B) double strand break (solve tangling problem)

Answer 17

B) double strand break (solve tangling problem)

Question 18

True or False:
All of the following require ATP.
-DNA helicases
-Clamp loader
-DNA topoisomerase II
-DNA ligase

Answer 18

True

Question 19

Clicker:
The chemotherapy medication etoposide acts by inhibiting

A) Topoisomerase I
B) Topoisomerase II
C) Helicase
D) DNA Ligase

Answer 19

B) Topoisomerase II

The sources clearly identify etoposide as an inhibitor of topoisomerase II. This inhibition leads to the accumulation of double-strand DNA breaks, making etoposide an effective chemotherapy drug for targeting rapidly dividing cancer cells.

Question 20

What are the substrates for DNA polymerase?

Answer 20

• Template strand
• Primer with a free -OH group at the 3’ end of a polynucleotide chain
  -Deoxyribosnucleoside triphosphates (dNTPs) to extend the DNA strand

Question 21

(Question from discussion)
26. Which of the following correctly describes the catalytic strategy used by DNA polymerase to speed up the reaction?

A) DNA polymerase forms a transient covalent bond with the incoming nucleotide

B) DNA polymerase possesses two metal ions, one activating the 3’-OH and one stabilizing the leaving group, i.e., pyrophosphate

C) DNA polymerase uses metal ion catalysis. Specifically, the metal ions form transient covalent bond with a heme group present in DNA

D) DNA polymerase only provides a meeting place that allows nucleotide to bind to
the primer strand

Answer 21

B) DNA polymerase possesses two metal ions, one activating the 3’-OH and one stabilizing the leaving group, i.e., pyrophosphate

• DNA polymerase uses two metal ions that are held in place by interactions with two aspartate residues.
• One metal ion interacts primarily with the 3’-OH, producing a powerful nucleophile O- to perform an SN2 attack to the 𝛼 phosphorus.
• The other metal ion interacts with the incoming dNTP to position it for nucleophilic attack and to stabilize the resulting –PP (pyrophosphate).
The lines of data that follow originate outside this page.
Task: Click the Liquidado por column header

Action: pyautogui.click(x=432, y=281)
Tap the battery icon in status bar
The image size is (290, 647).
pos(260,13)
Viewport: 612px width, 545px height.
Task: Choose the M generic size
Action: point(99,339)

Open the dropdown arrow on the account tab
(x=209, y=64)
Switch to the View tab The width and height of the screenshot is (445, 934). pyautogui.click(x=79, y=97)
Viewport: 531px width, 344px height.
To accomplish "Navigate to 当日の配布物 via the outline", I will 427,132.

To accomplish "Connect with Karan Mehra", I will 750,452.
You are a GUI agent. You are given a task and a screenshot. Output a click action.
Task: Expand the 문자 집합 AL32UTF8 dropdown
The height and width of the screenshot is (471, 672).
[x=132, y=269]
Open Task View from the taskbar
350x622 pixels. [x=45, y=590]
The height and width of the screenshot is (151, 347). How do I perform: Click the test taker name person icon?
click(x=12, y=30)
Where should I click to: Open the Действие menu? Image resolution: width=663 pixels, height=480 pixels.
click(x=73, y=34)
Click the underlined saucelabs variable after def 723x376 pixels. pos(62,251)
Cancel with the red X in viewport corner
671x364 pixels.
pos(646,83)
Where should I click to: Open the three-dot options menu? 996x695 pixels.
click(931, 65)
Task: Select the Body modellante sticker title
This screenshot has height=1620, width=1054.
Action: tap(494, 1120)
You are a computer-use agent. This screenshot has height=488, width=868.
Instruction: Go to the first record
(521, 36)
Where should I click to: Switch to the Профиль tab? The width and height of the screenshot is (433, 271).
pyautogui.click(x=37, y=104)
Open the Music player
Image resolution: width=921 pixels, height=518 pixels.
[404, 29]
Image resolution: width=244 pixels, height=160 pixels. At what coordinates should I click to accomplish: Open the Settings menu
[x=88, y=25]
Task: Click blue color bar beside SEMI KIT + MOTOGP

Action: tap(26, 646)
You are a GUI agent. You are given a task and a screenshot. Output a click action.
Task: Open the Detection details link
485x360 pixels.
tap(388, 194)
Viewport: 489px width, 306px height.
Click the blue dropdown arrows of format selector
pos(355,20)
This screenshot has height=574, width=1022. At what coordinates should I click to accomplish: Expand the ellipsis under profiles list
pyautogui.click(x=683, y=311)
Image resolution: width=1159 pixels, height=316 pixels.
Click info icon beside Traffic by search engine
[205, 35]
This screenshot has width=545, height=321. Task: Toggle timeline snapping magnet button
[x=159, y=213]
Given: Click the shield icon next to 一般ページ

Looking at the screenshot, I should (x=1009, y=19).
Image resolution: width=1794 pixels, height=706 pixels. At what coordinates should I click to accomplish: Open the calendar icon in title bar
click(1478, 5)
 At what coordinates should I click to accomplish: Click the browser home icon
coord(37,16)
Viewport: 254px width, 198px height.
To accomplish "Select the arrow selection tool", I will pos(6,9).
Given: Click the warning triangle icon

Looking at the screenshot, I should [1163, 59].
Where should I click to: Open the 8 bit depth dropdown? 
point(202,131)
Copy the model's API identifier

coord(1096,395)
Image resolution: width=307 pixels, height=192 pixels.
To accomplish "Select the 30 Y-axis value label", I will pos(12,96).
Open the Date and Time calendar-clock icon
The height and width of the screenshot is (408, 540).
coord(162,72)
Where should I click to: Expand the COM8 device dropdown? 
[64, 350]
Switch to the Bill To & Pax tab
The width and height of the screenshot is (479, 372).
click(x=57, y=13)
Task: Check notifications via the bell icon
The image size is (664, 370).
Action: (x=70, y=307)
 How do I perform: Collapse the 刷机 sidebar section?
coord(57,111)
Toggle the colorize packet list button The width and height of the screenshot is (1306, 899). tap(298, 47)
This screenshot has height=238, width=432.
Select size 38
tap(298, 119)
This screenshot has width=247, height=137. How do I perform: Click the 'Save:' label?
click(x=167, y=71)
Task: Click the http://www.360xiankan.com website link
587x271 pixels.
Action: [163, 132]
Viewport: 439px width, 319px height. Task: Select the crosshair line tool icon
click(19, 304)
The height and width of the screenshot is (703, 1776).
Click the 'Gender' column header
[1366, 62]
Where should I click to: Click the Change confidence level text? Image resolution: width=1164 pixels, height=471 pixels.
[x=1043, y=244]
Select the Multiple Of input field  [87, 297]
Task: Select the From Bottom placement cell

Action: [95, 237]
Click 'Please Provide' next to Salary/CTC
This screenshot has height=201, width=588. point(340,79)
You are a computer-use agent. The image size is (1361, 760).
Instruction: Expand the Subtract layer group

Let’s look at why the other options are incorrect.

A) DNA polymerase forms a transient covalent bond with the incoming nucleotide.** This statement is incorrect. DNA polymerase does not form a covalent bond with the incoming nucleotide. It facilitates the formation of a phosphodiester bond between the incoming nucleotide and the primer strand.

C) DNA polymerase uses metal ion catalysis. Specifically, the metal ions form a transient covalent bond with a heme group present in DNA.** This statement is incorrect. DNA does not contain a heme group. Heme groups are found in proteins like hemoglobin and myoglobin and are involved in oxygen binding. [outside source] Metal ions in DNA polymerase interact with the phosphate groups of the incoming dNTP and the 3’-OH of the primer strand.

D) DNA polymerase only provides a meeting place that allows nucleotide to bind to the primer strand.** This statement is incorrect. While DNA polymerase does provide a binding site for the template strand, primer strand, and incoming nucleotide, it also plays a crucial catalytic role in facilitating the nucleophilic attack and stabilizing the transition state during phosphodiester bond formation.